■ **Stated goal**:
Echo these lines verbatim, starting at the line that contains "Where should I click to: Click the 注册" and ending at the line that contains "Action: (x=416, y=473)", both included.

■ **Given records**:
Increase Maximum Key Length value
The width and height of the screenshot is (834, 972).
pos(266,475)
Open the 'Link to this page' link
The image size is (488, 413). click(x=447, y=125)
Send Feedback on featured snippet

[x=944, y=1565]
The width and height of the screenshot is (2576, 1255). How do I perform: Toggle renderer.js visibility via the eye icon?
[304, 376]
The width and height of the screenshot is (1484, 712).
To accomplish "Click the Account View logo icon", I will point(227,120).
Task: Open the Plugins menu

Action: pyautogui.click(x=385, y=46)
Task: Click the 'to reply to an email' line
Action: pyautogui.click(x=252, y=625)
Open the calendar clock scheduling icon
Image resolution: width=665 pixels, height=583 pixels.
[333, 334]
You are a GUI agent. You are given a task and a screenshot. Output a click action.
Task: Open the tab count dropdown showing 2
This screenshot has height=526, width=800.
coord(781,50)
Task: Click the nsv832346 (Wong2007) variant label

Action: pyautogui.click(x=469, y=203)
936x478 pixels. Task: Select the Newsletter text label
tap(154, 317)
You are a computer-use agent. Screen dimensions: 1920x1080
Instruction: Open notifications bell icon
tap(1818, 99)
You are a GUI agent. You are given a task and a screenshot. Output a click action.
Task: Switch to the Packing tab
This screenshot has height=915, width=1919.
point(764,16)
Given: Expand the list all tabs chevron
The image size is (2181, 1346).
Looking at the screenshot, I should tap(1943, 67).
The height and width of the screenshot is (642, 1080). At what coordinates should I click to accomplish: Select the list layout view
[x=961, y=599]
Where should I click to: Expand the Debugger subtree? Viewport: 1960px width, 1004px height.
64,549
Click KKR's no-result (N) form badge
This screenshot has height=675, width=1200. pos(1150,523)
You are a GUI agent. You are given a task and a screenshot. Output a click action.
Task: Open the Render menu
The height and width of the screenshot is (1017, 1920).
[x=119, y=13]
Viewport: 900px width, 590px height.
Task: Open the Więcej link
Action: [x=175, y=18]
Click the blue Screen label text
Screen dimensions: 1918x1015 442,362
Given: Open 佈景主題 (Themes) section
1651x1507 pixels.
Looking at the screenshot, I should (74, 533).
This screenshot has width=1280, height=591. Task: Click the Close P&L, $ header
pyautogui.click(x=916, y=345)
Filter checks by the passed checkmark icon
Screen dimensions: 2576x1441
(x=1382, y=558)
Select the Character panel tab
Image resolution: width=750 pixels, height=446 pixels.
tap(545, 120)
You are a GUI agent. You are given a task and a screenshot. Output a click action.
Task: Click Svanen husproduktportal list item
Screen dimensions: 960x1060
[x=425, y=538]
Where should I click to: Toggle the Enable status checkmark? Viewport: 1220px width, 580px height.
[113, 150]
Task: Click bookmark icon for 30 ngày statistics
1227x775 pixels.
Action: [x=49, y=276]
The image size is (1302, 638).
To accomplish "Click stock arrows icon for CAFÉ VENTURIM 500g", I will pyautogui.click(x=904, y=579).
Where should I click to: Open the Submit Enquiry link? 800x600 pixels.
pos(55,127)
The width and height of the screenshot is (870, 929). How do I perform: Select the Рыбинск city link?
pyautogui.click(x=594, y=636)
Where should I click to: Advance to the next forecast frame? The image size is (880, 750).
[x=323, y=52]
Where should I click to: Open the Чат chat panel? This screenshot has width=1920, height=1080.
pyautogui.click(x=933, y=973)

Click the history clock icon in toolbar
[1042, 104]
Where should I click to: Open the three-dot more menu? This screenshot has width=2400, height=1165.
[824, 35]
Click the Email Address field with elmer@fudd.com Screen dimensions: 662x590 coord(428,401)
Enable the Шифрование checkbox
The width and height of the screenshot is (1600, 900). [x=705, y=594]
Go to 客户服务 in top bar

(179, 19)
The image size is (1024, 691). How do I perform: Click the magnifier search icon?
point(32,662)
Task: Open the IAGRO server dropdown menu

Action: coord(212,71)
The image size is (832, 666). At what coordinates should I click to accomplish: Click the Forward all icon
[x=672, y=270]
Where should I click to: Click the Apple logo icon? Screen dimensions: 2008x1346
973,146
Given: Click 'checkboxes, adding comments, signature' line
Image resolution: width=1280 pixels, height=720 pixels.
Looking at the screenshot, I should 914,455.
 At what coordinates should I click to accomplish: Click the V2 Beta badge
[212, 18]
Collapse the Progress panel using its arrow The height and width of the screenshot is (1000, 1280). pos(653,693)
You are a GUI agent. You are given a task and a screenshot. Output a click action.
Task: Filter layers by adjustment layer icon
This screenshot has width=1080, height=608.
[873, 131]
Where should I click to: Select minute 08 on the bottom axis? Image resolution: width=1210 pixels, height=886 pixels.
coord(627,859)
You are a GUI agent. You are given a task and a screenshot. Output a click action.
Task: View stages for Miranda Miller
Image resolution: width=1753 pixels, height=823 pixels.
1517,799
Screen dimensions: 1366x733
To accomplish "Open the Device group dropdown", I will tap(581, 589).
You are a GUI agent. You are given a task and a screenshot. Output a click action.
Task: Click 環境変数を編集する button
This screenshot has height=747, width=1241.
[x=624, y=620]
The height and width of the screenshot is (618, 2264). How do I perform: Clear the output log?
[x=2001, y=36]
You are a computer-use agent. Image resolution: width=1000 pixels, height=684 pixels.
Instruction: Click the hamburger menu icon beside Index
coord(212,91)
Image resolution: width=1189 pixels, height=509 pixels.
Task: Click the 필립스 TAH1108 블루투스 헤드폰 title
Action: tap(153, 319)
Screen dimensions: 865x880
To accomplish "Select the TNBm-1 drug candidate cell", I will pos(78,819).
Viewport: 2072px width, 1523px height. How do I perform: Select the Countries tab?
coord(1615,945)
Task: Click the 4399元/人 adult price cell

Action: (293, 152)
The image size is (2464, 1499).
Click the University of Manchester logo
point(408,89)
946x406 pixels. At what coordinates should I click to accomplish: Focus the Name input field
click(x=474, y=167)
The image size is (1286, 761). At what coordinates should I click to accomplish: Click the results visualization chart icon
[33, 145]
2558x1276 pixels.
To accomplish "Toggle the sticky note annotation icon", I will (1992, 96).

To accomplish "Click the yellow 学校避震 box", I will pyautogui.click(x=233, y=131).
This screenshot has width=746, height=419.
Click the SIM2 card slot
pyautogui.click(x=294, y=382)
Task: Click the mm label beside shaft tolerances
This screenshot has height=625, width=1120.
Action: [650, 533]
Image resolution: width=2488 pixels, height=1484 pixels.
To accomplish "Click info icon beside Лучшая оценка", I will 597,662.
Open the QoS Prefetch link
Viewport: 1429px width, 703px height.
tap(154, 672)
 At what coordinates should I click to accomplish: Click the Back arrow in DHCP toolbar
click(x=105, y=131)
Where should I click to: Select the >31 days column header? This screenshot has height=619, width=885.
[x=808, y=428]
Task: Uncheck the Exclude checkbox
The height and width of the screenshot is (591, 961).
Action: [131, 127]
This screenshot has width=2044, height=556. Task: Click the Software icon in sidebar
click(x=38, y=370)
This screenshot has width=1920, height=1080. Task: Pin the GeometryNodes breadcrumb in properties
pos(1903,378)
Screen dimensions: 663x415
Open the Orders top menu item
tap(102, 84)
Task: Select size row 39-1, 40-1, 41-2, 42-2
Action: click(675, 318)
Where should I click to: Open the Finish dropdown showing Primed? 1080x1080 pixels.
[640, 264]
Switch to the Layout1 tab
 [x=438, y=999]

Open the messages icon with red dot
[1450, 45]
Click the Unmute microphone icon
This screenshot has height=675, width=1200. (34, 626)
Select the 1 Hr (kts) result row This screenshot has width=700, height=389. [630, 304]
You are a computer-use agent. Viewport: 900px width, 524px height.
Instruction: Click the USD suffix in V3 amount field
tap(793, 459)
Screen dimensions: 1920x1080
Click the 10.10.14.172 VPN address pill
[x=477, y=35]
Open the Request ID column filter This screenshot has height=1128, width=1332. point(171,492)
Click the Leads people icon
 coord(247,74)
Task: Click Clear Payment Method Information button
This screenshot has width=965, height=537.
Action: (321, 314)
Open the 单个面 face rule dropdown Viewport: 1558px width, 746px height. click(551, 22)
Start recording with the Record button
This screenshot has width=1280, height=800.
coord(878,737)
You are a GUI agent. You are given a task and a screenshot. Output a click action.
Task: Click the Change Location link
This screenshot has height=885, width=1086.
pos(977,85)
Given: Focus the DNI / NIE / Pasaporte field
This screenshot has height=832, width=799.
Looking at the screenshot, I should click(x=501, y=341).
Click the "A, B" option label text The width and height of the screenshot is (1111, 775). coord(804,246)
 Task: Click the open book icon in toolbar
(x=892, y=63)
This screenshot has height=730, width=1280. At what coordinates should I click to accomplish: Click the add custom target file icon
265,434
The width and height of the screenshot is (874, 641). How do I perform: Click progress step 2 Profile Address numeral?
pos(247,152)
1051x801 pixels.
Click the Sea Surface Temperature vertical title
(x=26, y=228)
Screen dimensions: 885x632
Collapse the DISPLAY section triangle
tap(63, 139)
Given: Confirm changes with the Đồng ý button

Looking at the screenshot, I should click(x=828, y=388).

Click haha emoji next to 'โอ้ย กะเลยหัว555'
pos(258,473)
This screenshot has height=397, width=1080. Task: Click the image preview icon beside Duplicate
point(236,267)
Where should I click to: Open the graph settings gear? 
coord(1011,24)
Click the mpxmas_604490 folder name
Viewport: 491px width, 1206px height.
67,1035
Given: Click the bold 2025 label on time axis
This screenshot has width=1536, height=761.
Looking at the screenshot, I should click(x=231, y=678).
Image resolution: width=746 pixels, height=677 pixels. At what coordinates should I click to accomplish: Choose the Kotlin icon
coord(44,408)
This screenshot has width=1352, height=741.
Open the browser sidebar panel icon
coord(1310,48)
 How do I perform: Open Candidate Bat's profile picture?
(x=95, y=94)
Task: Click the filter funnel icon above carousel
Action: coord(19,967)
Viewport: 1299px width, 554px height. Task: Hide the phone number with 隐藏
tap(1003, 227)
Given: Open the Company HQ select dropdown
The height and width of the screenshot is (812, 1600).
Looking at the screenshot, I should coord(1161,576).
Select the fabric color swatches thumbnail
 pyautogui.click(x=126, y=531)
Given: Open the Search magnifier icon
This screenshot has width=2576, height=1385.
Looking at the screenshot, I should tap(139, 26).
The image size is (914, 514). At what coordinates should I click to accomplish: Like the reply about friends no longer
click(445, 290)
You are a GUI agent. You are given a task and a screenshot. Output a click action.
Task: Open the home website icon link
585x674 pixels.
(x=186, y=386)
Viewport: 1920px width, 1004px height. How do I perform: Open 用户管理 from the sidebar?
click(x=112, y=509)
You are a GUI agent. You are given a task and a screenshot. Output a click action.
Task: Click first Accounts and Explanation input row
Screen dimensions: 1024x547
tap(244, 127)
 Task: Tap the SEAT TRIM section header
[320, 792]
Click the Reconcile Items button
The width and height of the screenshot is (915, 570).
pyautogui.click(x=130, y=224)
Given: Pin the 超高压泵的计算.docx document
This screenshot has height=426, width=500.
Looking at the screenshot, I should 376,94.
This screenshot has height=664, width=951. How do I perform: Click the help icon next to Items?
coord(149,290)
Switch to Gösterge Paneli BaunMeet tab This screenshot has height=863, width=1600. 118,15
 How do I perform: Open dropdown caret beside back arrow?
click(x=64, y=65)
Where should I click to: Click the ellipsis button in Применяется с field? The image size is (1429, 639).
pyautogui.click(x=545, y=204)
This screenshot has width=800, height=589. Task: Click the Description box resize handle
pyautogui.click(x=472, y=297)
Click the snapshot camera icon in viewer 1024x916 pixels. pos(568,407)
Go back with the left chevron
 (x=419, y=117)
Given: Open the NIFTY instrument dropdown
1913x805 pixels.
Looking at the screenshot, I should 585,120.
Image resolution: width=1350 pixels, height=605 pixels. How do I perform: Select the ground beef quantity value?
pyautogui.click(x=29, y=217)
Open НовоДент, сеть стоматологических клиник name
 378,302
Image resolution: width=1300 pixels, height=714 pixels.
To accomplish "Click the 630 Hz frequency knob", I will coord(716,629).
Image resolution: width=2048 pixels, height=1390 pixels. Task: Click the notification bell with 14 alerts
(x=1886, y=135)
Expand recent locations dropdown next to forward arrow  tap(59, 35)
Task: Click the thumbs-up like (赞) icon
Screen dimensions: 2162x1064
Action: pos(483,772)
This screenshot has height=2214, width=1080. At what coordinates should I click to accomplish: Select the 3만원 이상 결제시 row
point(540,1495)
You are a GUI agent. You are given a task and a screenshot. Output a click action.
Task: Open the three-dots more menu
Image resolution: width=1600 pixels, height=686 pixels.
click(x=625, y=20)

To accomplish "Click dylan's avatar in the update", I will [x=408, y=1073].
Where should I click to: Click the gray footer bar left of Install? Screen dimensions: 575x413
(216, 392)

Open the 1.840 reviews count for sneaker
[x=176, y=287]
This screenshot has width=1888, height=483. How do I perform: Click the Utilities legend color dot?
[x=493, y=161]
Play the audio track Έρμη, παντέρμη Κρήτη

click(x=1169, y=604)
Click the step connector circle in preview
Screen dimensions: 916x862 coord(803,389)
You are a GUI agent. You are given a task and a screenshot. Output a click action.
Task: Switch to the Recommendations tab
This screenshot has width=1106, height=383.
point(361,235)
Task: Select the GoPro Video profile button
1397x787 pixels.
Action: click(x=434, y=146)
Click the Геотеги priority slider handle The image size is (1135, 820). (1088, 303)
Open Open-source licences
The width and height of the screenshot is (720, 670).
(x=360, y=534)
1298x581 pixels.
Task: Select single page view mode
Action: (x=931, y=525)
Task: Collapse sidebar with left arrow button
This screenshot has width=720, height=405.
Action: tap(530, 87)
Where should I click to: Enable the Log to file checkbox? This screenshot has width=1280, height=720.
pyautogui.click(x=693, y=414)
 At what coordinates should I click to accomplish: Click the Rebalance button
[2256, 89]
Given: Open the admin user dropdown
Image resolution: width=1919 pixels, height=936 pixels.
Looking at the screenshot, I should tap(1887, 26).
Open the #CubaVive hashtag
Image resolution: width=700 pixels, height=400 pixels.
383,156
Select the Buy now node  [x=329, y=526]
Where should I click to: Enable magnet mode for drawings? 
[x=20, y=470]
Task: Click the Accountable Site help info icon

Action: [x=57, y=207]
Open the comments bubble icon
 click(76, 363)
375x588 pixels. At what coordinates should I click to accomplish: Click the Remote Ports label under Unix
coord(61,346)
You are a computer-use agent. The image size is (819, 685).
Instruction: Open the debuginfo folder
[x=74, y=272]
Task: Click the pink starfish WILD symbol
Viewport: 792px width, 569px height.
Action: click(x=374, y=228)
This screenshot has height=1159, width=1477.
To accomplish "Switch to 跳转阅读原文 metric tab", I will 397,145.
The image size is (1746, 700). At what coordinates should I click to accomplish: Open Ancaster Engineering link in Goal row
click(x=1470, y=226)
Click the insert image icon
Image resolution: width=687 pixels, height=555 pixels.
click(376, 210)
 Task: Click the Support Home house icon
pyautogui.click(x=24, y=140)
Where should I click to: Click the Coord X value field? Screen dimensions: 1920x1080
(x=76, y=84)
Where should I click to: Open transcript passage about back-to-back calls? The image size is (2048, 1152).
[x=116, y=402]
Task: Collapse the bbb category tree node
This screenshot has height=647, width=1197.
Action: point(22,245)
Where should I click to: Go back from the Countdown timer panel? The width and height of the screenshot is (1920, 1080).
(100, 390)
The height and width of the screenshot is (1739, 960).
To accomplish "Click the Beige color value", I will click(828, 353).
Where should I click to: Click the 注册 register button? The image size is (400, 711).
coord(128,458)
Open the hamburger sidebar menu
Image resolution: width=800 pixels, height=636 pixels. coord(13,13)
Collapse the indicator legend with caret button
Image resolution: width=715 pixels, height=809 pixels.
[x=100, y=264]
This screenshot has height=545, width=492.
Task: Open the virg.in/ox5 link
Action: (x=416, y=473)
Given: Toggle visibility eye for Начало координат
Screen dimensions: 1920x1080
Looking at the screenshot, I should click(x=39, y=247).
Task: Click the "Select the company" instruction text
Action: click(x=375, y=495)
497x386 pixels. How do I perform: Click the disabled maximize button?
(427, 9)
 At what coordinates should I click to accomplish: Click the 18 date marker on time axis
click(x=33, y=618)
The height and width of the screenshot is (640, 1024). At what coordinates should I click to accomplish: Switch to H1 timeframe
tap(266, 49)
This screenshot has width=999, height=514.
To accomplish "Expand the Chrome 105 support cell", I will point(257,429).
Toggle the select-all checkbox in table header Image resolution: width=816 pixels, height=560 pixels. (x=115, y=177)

■ **Written response**:
Where should I click to: Click the 注册 register button? The image size is (400, 711).
coord(128,458)
Open the hamburger sidebar menu
Image resolution: width=800 pixels, height=636 pixels. coord(13,13)
Collapse the indicator legend with caret button
Image resolution: width=715 pixels, height=809 pixels.
[x=100, y=264]
This screenshot has height=545, width=492.
Task: Open the virg.in/ox5 link
Action: (x=416, y=473)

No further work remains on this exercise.